Non si sa se il cittadino italiano deve essere sempre abbindolato politicamente dalle piccole cose e da enfatiche promesse, mai poi realizzate.

Il ministro dell'Istruzione, Stefania Giannini, conversando a Bari con i giornalisti il 22 ottobre scorso, dichiarava con soddisfazione in merito all'azione di governo: "la piccola manutenzione riguarda 7.200 edifici in tutta Italia: 1.100 sono stati completati alla fine di settembre, 3.200 sono in corso di ultimazione", mentre "il resto è in chiusura entro la fine dell'anno solare".

E per quanto riguarda, invece, i problemi molto più gravi delle scuole in Italia, e cioè stabilità strutturale, sicurezza degli impianti, igiene, comfort e sicurezza degli ambienti, il ministro ha continuato a sventolare impegni di spesa ed investimenti in bilancio.

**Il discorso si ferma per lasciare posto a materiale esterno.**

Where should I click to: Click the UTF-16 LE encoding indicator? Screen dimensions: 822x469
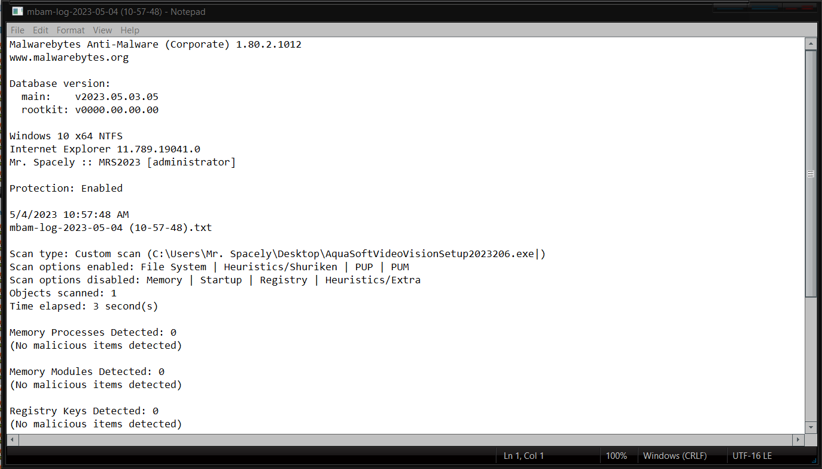752,456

Ma operativamente cosa si fa? Come interviene l'ennesima novità di Renzi circa la novella istituzzione della "Unità di Missione per l'Edilizia scolastica"?

Laura Galimberti, coordinatore dell’unità di missione presso Palazzo Chigi, aveva annunciato l’avanzamento di finanziamenti statali per la sicurezza, l’adeguamento antisismico e l’efficientamento energetico delle scuole.
Addirittura aveva palesato la possibilità di promuovere anche concorsi di architettura per gli istituti scolastici affrontando "in collaborazione con il senatore Renzo Piano, una nuova proposta di normativa tecnica.

Non se ne parla più, sono stati i soliti annunci o si pensa finalmente di migliorare una situazione scolastica veramente incresciosa?